Clayton M. Christensen is the Robert and Jane Cizik Professor of Business
Administration at the Harvard Business School, with a joint appointment in the
Technology & Operations Management and General Management faculty groups. His
research and teaching interests center on managing innovation and creating new
growth markets.
Professor Christensen holds a B.A. with highest honors in economics from
Brigham Young University (1975), and an M.Phil. in applied econometrics and the
economics of less-developed countries from Oxford University (1977), where he
studied as a Rhodes Scholar. He received an MBA with High Distinction from the
Harvard Business School in 1979, graduating as a George F. Baker Scholar. He
was awarded his DBA from the Harvard Business School in 1992.
A seasoned entrepreneur, Christensen has founded three successful companies.

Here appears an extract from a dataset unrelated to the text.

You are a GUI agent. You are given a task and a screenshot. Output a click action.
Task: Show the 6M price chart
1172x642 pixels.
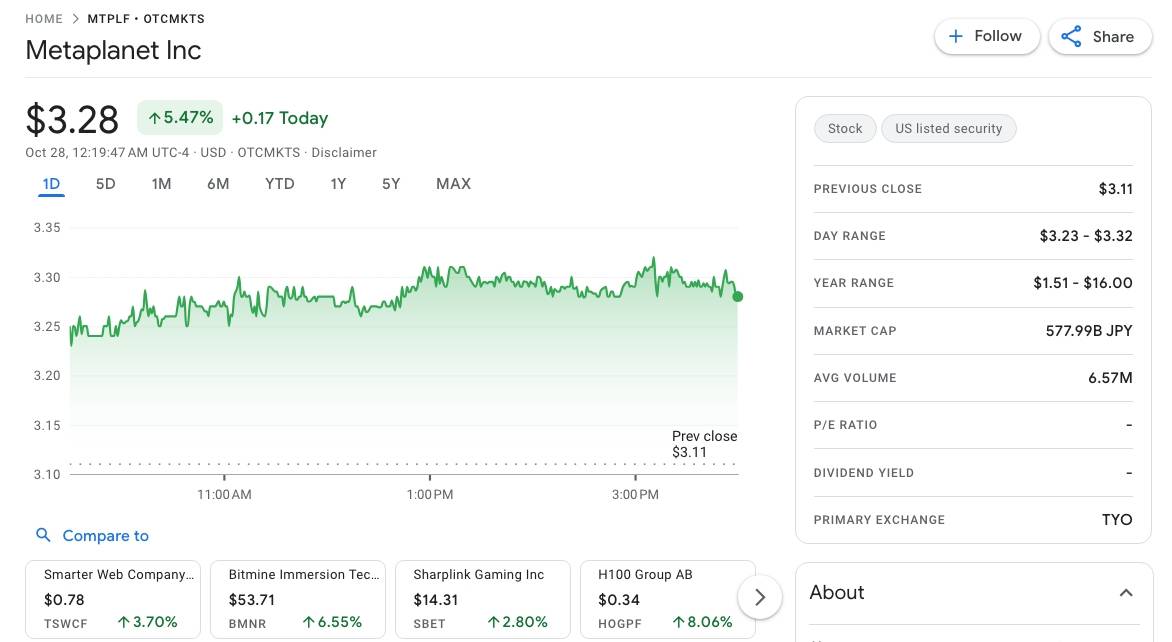click(218, 184)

The first, CPS Corporation, is an advanced materials manufacturing company that
he founded in 1984 with several MIT professors. The second, Innosight, is a
consulting and training company focused on problems of strategy, innovation,
and growth that Christensen founded with several of his former students in
2000. Innosight Capital, the third firm, was launched in 2005. From 1979 to
1984 he worked with the Boston Consulting Group (BCG). In 1982 Professor
Christensen was named a White House Fellow, and served as assistant to U.S.
Transportation Secretaries Drew Lewis and Elizabeth Dole.
Professor Christensen became a faculty member at the Harvard Business School in
1992. He is author or co-author of five books: The Innovator's Dilemma (1997),
which received the Global Business Book Award for the best business book
published in 1997; The Innovator's Solution (2003), also a New York Times best
seller; and Seeing What's Next (2004). In addition, he has edited two case
books on innovation: Innovation and the General Manager (1999) and Strategic
Management of Technology and Innovation, 4th edition (2004). He presently is
completing two books that examine the problems of our healthcare and public
education systems through the lenses of his theories. These also will show how
the problems in these industries can be resolved.
Professor Christensen's writings have won a number of additional awards,
including the Best Dissertation Award from The Institute of Management
Sciences; the Production and Operations Management Society's William Abernathy
Award for the best paper in the management of technology; the Newcomen
Society's award for the best paper in business history; and the 1995 and 2001
McKinsey Awards for articles published in the Harvard Business Review.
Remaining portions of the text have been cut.